Son günlerde ne Kürtlere ne de onların temsil ettiği iddiasında olan HDP'ye yönelik olarak bir yaptırım ya da uygulama yok. Ancak HDP üyesi bazı milletvekillerinin PKK terör örgütü ile olan bazı ilişkileri ve onun terör eylemlerine yönelik destekleri nedeniyle her hukuk devletinde olması gerektiği gibi bir adli soruşturma gündeme geldiğinde AB'de tavır belli. Hemen bu durum istismar ediliyor ve “Türkiye'de HDP engelleniyor ya da Kürtlere baskı yapılıyor” standart açıklamaları devreye giriyor.
Geçen hafta cuma günü Diyarbakır'da PKK tarafından yapıldığı kanıtlanan kanlı bir terör eyleminin arkasında bile AB ülkelerinin bazı televizyon kanalları “Diyarbakır'da çıkan olaylarda ölenler olduğu” yalanını kamuoyuna “haber” diye sunabilmekteler. Çünkü AB'deki genel politika bunu mümkün kılmakta. Ne olduğunun hiç önemi yok. Türkiye'yi karalayan ve gerçekleri saptırarak kamuoyunu Türkiye'ye karşı yönlendiren bir haber olsun yeter.
Peki amaç ne?
Türkiye'de insanlar artık AB'nin bu tavrından bıktılar.
Terörle mücadele söz konusu olduğunda kendi aralarında mükemmel bir dayanışma ve işbirliği içinde olan AB üyesi ülkelerin Türkiye'yi terör konusunda bu derece yalnız bırakması ve daha da kötüsü terör örgütlerini neredeyse barındırması Türkiye'de yaşamakta olan insanların gözünden kaçmıyor.

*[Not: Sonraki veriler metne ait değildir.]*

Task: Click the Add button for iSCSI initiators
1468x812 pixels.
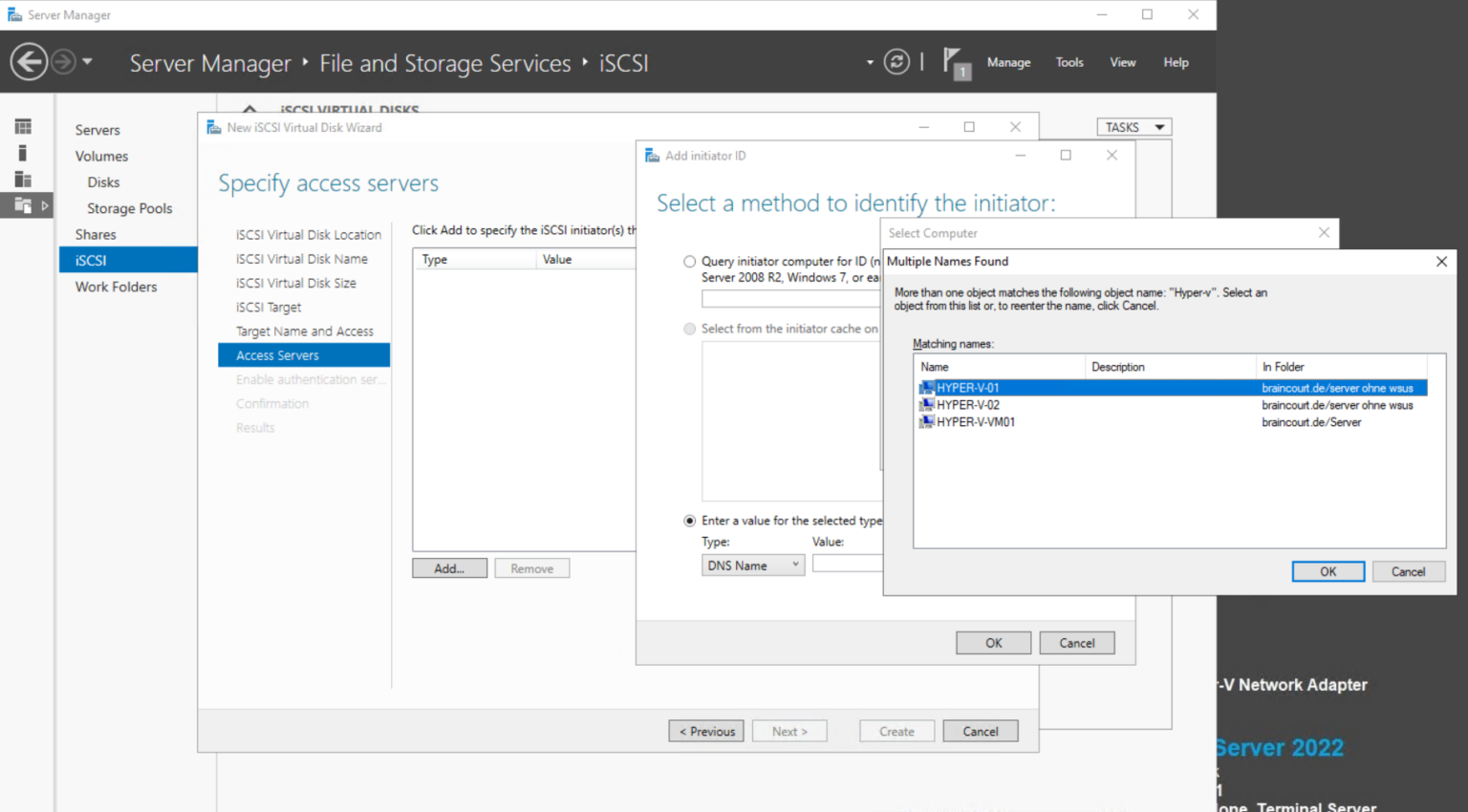Action: 449,567
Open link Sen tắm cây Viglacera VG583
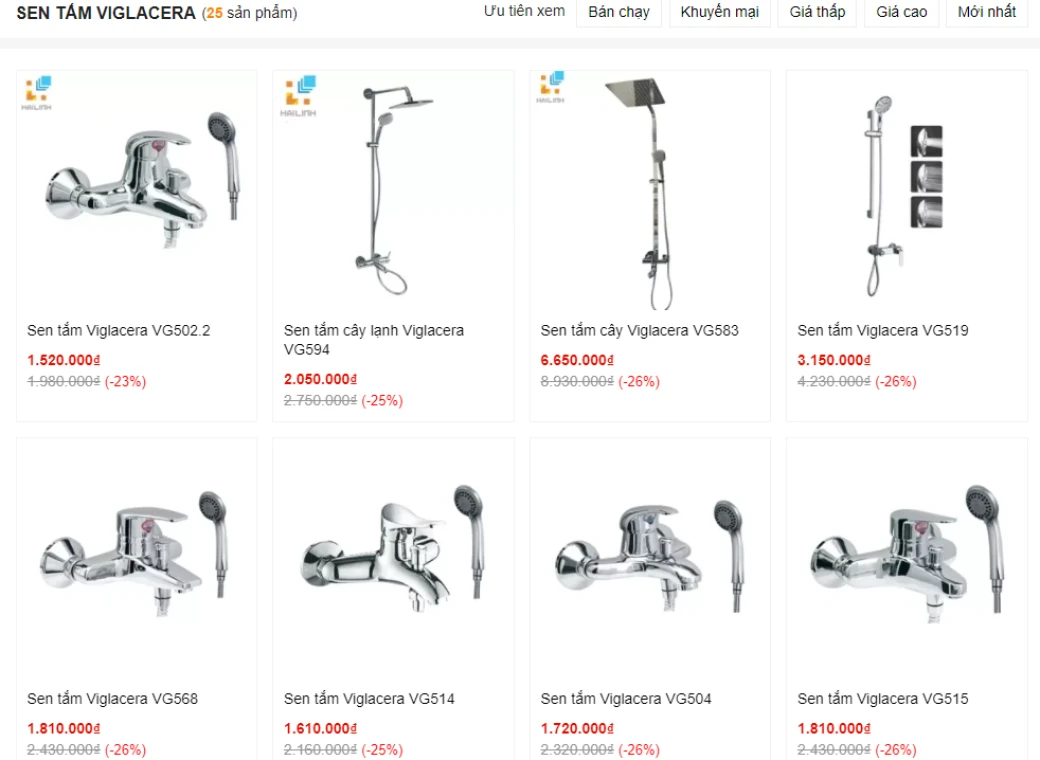1040x760 pixels. tap(639, 330)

Türkiye'de sokaktaki vatandaş kendi ülkesinin her türlü teröre karşı mücadele veren tek ülke olduğunun bilincinde Cumhurbaşkanı Recep Tayyip Erdoğan'ı ve AK Parti hükümetini büyük bir çoğunlukla destekliyor. Hem Türk kökenli hem de Kürt kökenli Türkiye Cumhuriyeti vatandaşları PKK terör örgütü ile sonuna kadar mücadele edilmesini istiyor.
AB artık Türkiye Cumhuriyeti vatandaşları için büyük bir hayal kırıklığından başka bir şey değil.
Onun için de ne 9 Kasım günü açıklanacak olan AB Komisyonu Türkiye İlerleme Raporu ne de bazı AB üyesi politikacıların “Türkiye'nin AB üyelik sürecini donduralım” çağrılarını artık ciddiye alıyor.
İşte AB'nin Türkiye'ye yönelik tavrının hepimizi getirdiği nokta bu!